If you try clicking the links or download in a new browser, you can see that they don't load.

A strict CSP is necessary for these to pass. If you allow direct fetch access to even one file URL from the inner iframe, it can send info from inside the inner iframe in the query string (the CSP checks the path but not the query string). This would likely be a trusted server, but it's still against the goals of this sandbox.

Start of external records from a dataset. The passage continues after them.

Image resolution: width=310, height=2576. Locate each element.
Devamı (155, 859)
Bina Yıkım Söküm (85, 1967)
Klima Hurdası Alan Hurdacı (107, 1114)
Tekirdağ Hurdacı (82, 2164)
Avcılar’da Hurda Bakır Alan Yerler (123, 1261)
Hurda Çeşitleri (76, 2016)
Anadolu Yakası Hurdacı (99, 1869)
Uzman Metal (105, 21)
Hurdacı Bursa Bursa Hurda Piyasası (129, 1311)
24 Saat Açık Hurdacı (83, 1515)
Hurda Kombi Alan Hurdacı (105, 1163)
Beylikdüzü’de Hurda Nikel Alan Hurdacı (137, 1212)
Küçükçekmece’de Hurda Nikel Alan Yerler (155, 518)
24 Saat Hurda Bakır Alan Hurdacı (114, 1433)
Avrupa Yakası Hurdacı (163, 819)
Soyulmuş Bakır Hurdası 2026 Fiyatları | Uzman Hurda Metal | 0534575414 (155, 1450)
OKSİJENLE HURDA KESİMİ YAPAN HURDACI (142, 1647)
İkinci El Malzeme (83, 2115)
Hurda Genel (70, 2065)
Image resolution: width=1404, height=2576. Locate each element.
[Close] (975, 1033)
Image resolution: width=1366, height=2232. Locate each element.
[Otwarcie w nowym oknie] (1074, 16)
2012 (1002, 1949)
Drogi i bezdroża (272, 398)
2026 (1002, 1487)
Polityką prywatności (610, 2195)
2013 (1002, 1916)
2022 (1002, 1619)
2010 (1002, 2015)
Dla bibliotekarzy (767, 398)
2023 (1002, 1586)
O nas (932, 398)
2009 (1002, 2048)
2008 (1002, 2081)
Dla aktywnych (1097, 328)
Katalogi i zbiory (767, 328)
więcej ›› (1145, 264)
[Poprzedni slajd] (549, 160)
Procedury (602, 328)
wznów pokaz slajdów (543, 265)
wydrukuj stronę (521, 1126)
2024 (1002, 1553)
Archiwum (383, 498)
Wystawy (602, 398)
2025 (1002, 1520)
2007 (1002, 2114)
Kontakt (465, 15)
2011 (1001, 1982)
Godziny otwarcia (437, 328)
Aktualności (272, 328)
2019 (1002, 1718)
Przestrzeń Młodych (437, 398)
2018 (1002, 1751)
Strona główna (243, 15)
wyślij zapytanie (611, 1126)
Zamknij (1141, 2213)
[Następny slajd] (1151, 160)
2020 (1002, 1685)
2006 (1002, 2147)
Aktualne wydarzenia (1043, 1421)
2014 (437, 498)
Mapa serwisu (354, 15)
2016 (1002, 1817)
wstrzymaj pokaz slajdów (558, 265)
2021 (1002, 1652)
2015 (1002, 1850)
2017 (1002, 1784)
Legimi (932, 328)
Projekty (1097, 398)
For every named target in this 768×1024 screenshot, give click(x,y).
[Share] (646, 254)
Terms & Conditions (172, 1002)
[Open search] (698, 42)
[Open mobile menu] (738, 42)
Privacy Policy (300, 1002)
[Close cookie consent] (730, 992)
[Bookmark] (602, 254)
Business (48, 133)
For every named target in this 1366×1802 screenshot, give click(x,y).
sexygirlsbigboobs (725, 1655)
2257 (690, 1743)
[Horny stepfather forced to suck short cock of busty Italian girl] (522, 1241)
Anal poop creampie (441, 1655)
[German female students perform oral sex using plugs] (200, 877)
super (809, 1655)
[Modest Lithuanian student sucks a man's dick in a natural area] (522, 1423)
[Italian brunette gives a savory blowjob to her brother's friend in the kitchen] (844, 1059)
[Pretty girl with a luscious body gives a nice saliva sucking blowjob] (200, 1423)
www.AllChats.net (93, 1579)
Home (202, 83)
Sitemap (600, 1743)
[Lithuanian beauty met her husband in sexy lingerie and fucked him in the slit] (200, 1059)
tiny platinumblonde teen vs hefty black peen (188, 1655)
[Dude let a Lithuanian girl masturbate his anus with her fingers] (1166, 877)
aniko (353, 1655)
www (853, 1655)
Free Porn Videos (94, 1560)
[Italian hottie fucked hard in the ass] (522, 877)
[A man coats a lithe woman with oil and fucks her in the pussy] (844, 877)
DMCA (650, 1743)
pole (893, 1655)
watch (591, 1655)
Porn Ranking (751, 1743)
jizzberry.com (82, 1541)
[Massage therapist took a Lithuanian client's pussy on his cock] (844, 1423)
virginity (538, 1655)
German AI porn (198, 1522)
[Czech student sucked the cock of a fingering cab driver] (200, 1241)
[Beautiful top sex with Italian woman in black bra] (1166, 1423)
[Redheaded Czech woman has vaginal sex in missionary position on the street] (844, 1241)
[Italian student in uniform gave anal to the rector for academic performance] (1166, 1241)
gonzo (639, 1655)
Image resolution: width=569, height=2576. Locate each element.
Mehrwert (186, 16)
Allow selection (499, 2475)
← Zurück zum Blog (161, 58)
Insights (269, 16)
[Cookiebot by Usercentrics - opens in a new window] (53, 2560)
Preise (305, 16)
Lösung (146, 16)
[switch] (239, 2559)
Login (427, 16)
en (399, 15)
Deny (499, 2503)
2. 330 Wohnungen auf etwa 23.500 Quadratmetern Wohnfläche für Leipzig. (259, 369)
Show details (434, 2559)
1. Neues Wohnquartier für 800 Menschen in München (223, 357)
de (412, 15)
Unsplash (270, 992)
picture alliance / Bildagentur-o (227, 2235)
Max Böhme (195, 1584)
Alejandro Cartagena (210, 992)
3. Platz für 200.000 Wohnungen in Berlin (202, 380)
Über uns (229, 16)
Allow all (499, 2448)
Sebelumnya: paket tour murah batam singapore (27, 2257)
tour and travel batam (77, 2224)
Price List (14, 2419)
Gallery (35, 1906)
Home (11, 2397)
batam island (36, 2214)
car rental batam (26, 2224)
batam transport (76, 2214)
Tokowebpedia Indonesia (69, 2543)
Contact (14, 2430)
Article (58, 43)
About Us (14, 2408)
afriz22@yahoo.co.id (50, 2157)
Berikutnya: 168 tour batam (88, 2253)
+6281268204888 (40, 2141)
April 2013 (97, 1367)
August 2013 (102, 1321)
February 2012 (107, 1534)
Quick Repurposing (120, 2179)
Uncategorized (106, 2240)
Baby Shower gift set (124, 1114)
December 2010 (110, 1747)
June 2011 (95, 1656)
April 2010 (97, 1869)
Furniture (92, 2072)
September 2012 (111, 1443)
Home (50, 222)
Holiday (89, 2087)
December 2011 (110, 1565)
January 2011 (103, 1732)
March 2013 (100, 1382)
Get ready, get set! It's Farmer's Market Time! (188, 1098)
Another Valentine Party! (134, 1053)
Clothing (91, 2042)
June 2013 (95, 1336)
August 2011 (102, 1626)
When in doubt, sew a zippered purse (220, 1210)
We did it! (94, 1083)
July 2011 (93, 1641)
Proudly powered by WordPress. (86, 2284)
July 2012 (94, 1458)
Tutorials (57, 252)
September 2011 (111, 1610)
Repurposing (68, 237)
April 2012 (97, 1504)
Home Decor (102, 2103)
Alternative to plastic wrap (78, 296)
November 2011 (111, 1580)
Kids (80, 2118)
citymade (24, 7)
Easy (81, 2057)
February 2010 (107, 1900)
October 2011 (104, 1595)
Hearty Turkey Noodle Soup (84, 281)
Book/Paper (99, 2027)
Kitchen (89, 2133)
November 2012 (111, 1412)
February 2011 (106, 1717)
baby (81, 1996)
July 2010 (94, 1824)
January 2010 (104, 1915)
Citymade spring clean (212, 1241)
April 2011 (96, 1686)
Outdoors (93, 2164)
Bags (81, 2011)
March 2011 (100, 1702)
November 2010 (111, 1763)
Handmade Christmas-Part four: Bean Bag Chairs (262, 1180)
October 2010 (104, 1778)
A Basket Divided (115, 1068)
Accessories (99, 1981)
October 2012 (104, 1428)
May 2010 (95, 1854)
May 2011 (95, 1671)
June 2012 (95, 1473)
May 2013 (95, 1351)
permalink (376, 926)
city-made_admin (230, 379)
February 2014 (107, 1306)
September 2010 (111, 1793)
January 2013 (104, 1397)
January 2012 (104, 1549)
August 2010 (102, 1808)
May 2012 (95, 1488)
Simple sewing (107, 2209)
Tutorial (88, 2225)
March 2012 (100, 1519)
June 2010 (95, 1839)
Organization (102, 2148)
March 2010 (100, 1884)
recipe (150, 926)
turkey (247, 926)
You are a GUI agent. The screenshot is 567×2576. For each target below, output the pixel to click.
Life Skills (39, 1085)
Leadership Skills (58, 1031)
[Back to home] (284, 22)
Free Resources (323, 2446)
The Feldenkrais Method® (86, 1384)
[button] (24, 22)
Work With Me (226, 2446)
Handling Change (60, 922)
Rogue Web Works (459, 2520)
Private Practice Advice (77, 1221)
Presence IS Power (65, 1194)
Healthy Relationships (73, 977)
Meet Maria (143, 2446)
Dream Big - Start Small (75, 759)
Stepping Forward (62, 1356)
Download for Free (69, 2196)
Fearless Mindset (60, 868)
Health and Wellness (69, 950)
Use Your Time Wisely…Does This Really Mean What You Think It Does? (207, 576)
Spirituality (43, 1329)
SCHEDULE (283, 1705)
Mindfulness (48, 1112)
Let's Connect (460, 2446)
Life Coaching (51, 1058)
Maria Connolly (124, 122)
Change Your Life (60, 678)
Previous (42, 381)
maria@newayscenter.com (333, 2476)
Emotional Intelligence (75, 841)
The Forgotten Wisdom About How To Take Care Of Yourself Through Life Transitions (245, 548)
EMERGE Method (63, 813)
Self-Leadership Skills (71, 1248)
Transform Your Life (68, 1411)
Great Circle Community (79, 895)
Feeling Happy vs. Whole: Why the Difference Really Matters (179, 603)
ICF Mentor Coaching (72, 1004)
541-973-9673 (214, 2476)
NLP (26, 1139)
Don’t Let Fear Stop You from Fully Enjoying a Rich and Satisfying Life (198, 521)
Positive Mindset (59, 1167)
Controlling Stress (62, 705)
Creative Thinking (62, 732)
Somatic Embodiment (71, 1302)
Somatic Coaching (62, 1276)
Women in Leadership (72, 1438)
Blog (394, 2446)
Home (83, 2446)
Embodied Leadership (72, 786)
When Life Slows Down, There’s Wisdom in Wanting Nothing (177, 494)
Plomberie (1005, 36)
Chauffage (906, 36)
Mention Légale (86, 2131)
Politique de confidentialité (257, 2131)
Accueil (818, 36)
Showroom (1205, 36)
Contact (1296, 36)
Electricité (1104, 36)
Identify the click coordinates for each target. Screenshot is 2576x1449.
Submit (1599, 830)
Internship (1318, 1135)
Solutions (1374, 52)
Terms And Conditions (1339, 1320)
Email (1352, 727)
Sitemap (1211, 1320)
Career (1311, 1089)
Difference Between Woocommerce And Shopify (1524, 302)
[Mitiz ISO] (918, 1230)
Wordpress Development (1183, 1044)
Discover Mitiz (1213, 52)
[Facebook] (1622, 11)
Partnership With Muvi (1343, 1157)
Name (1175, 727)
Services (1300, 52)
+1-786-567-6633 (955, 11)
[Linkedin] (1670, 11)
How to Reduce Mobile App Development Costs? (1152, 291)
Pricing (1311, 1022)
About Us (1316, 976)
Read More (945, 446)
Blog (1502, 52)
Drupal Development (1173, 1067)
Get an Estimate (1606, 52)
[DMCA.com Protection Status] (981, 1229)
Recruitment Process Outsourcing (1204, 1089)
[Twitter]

Having the data in the sandbox stay in the sandbox, unless the user copies or downloads it, depends on the browser being secure. Be sure to use an up-to-date browser.

Also the data:, 'unsafe-inline', and 'unsafe-eval' are needed for notebook features, but make it so some browser vulnerabilities that have happened recently would occur here. For instance, font vulnerability and image vulnerability. So it's important to be careful.

These shouldn't allow for external access, but it needs to be investigated more fully.